Sunday, August 9, 2009

Second time – not so lucky

I’ve just spent another weekend sailing to Sweden and back. This time on a Finn Flyer 31. So I’m now Tired and Sore. We were a last minute entry and only had 3 (Dan, Doris and myself) on board which actually worked pretty well. The short crew and changeable weather conditions made it a much more interesting race (ah, sail I should probably say) than last year where I didn’t have much to do.



We started at 1800 on Friday in very little wind and that quickly faded to nothing and we proceeded to drift for some time. Finally at midnight we exited the channel and started to pick up the little wind that was out in the open water. The leading boats picked this up earlier and it only took them three hours. Once making steady progress we put into effect a loosely defined 2 hour watch 1 on 2 off which lasted till the morning.
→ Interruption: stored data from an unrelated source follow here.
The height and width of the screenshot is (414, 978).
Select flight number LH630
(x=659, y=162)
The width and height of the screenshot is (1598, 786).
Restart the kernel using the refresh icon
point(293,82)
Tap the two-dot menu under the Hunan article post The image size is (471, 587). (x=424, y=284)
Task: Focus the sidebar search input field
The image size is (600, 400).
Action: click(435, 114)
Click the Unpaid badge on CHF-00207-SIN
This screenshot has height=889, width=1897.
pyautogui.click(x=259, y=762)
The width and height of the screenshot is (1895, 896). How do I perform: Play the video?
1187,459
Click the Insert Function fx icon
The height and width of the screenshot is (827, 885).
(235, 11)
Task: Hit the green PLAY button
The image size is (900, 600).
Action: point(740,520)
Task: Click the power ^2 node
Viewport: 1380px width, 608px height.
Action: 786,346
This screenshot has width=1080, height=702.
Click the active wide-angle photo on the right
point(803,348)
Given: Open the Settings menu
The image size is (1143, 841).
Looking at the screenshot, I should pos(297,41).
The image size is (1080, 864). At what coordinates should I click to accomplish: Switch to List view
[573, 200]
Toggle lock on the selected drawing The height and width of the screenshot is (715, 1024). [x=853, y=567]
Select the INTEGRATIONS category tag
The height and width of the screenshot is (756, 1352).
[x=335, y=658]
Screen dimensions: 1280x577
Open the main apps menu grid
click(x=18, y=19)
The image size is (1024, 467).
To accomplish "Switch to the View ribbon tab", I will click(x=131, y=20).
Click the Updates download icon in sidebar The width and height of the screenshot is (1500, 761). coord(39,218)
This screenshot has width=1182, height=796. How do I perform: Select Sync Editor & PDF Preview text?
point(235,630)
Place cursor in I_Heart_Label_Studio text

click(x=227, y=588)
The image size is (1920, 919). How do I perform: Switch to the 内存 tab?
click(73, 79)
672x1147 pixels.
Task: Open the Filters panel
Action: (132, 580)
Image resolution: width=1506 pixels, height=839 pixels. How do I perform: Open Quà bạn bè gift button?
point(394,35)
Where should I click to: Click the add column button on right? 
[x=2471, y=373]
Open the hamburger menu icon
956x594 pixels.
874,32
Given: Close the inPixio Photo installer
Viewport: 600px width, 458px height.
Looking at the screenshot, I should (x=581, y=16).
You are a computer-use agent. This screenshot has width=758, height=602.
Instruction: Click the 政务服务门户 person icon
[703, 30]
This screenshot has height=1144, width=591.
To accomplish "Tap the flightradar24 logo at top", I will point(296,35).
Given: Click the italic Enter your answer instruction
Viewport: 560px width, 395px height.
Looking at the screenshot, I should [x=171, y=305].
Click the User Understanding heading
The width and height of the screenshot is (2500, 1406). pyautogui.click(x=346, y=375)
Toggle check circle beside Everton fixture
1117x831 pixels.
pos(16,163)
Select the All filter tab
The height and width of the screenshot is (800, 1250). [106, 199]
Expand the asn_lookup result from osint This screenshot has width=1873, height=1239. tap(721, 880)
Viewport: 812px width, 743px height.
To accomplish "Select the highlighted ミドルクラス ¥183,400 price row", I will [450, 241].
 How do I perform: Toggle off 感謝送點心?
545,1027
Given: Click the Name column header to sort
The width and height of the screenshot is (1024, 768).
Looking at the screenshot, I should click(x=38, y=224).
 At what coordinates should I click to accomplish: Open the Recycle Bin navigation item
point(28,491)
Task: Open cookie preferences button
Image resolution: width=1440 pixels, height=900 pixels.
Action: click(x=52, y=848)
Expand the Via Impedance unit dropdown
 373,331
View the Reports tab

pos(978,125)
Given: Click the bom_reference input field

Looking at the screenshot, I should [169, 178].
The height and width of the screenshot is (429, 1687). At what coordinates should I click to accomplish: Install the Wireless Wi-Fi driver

When I got up at 0600 we were roughly half way across the gulf of Bothnia. We finally made it to the first rounding lighthouse at about 1400 and that was cause for celebration. After the wind dropped out it had progressively built overnight and so had out boat speed with our average speed going from 0 to 5 knots by the time we made the mark.



After some short debate about how to operate the chart plotter we worked out the next heading and I proceeded to instruct a lesson on how to fly a spinnaker. As I said when I started ‘Flying the spinnaker is easy, the tricky part is getting it in the air and back down’. Putting it up went fairly smoothly and even gibing was pretty good considering Dan and Doris had limited experience with a spinnaker. However getting it down to round the second lighthouse was not as slick as I would have liked. No one went overboard and apart from foolishly giving myself some rope burn, everyone was fine, we did broach though and put a small hole in the Jib.


Once setting a new course back to the harbour we changed helms a couple of times before I did a long stint to get us back to the channel. Although very different from the boats I would usually be sailing by myself there was still something very exciting about sailing a 31 foot boat in 1m waves at between 5-8 knots. I eventually found a good grove and was managing to keep out average speed at nearly 6 knots, surfing at up to 8 at times.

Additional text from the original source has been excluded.